L’idéal vaudois de pauvreté inspira en Europe bon nombre de mouvements comme l’ordre des Frères mineurs, fondé en 1209 par François d’Assise. François, fils d’un riche marchand, était en réaction contre la puissance grandissante de l’argent dans la société ecclésiastique et laïque. À l’origine, les Franciscains ne devaient pas posséder de biens ; ils vivaient de leur travail ou d’aumônes et prêchaient dans les villes. Mais, contrairement aux Vaudois, ils avaient obtenu l’autorisation de prêcher : en effet François et ses disciples se montrèrent toujours respectueux des consignes du clergé.
L’influence vaudoise inspira aussi le mouvement Hussite qui commença en Bohême à partir du XVe siècle, annonciateur de la Réforme protestante.

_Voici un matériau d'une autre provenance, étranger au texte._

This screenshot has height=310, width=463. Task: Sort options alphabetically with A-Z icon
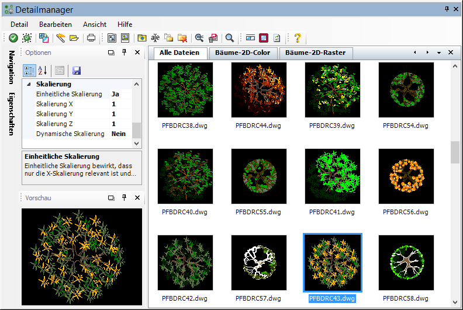point(43,71)
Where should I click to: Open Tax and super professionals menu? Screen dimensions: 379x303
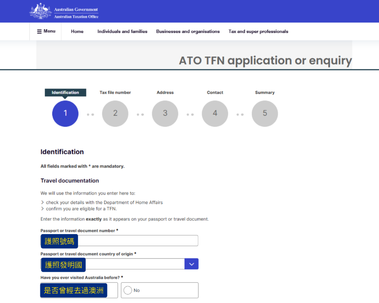(258, 32)
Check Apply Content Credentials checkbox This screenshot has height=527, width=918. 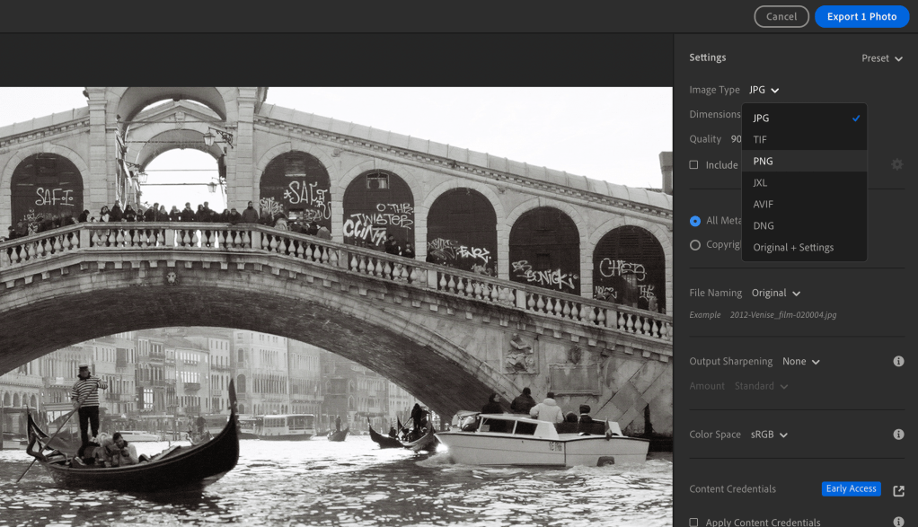pos(693,522)
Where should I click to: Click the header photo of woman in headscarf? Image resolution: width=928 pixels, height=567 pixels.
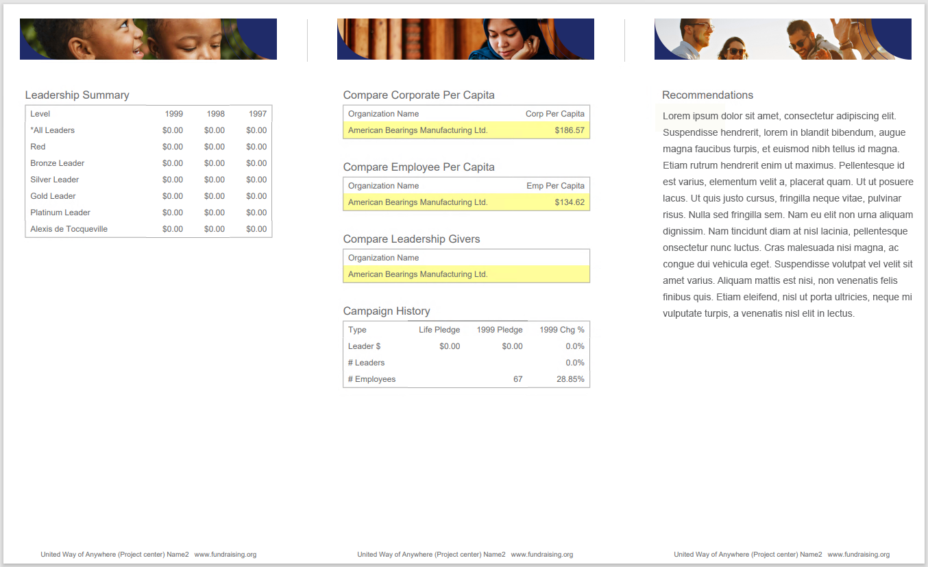(x=465, y=39)
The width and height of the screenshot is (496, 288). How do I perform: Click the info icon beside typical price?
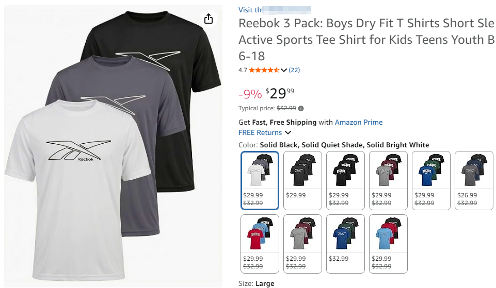click(x=301, y=109)
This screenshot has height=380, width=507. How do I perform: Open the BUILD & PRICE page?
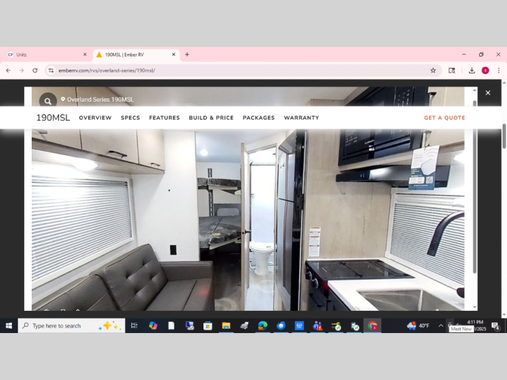tap(211, 118)

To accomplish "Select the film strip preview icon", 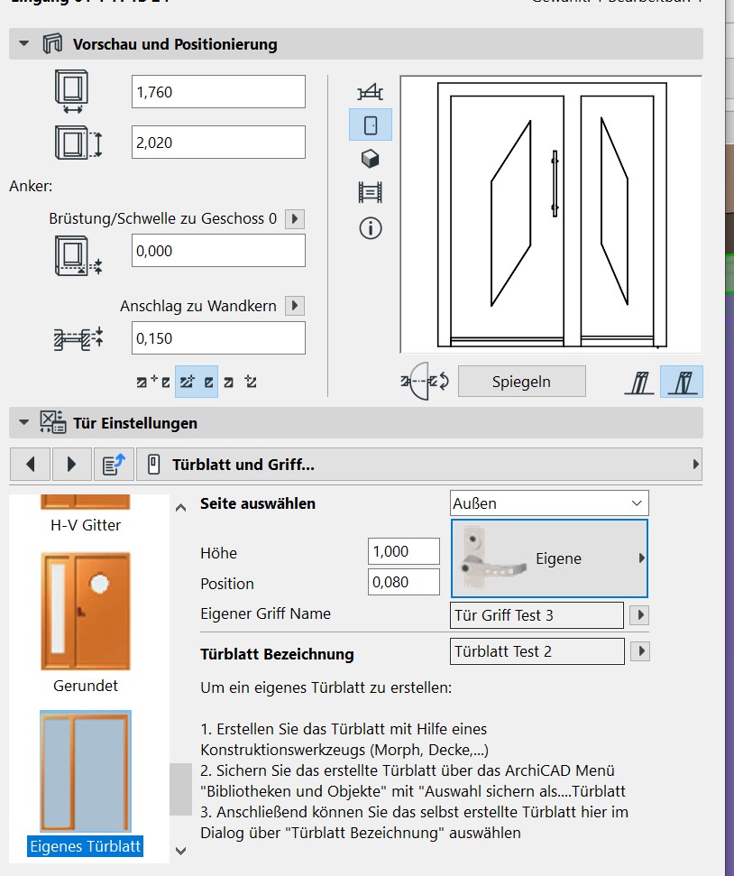I will 370,192.
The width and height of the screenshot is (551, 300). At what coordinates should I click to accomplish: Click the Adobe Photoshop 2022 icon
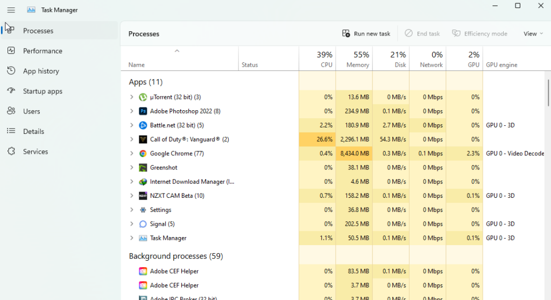(143, 111)
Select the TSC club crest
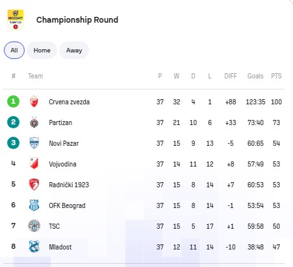This screenshot has height=267, width=293. 34,226
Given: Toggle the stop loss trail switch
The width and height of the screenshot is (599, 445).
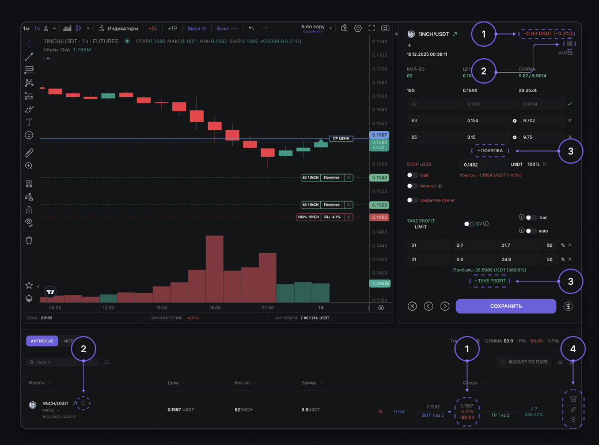Looking at the screenshot, I should 412,175.
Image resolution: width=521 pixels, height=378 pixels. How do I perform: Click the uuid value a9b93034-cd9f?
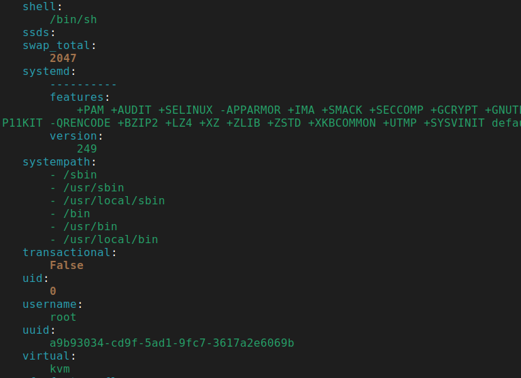tap(171, 343)
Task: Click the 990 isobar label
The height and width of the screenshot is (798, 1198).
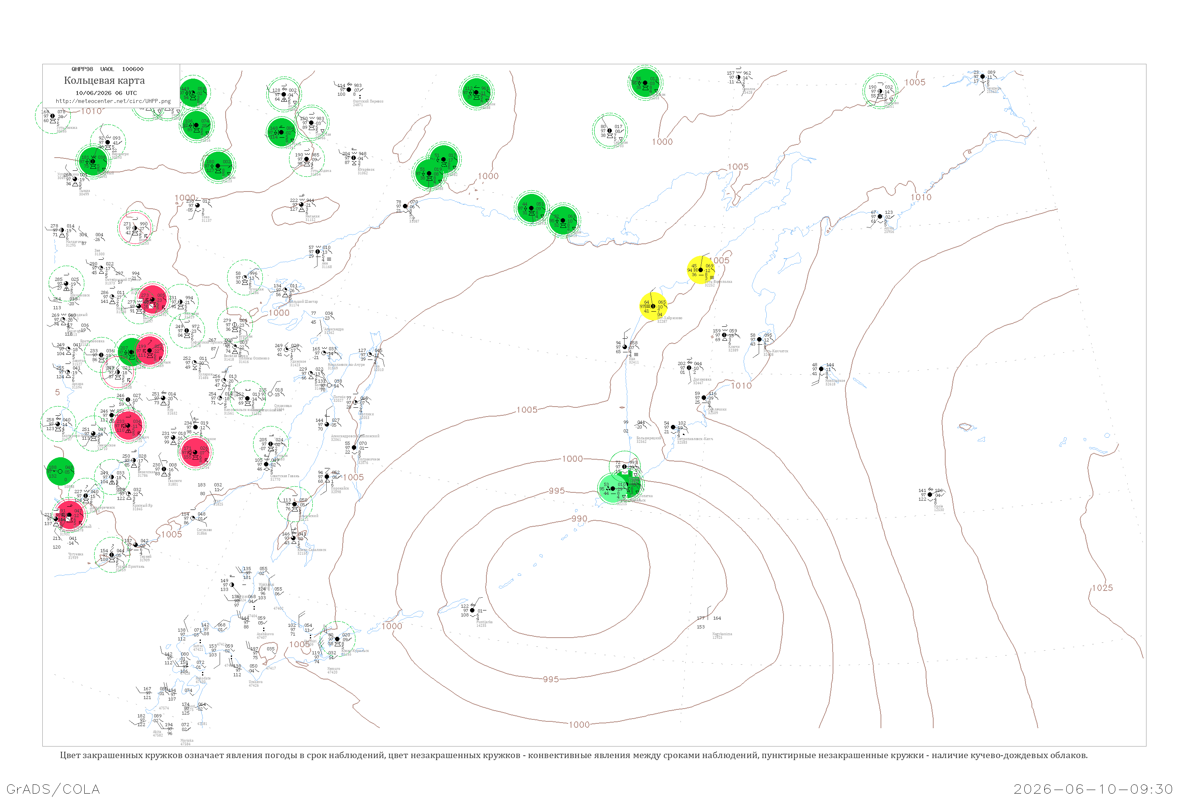Action: (579, 519)
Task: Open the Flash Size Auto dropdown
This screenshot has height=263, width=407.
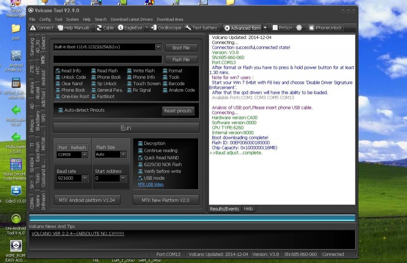Action: (x=123, y=154)
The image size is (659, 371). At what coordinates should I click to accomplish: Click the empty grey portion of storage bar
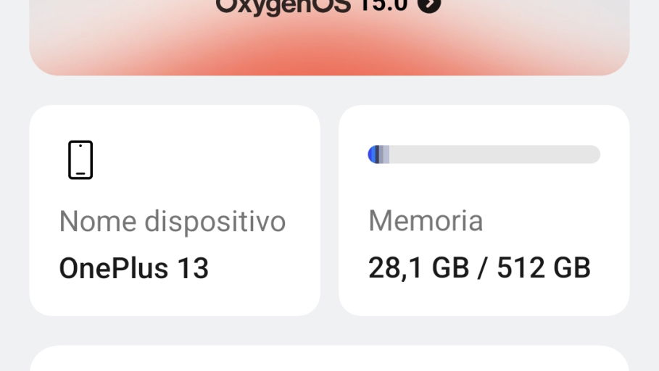tap(494, 154)
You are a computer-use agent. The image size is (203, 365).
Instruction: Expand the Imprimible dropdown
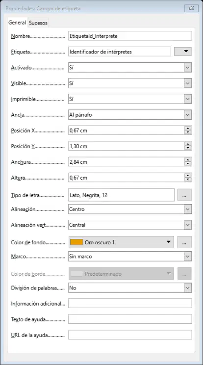(x=188, y=99)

Lors du synode de Chanforan en 1532, les délégués vaudois choisirent d’adhérer à la Réforme et décidèrent de faire traduire la Bible en français par Olivetan, cousin de Jean Calvin. Le mouvement vaudois commençait sa transformation, pour devenir le « Peuple-Église » installé aujourd’hui encore dans les vallées alpines du Nord de l’Italie.
(Emission du Comité Protestant des Amitiés Françaises à l’Etranger, diffusée sur France-Culture à 8h25, le dimanche 2 novembre 2008, présentée par Alix Guiraud)
Bibl. Georges TOURN, Les Vaudois, L’étonnante aventure d’un peuple-église (1170-1980), Réveil-Claudiana, 1980, 268p., ill. et cartes.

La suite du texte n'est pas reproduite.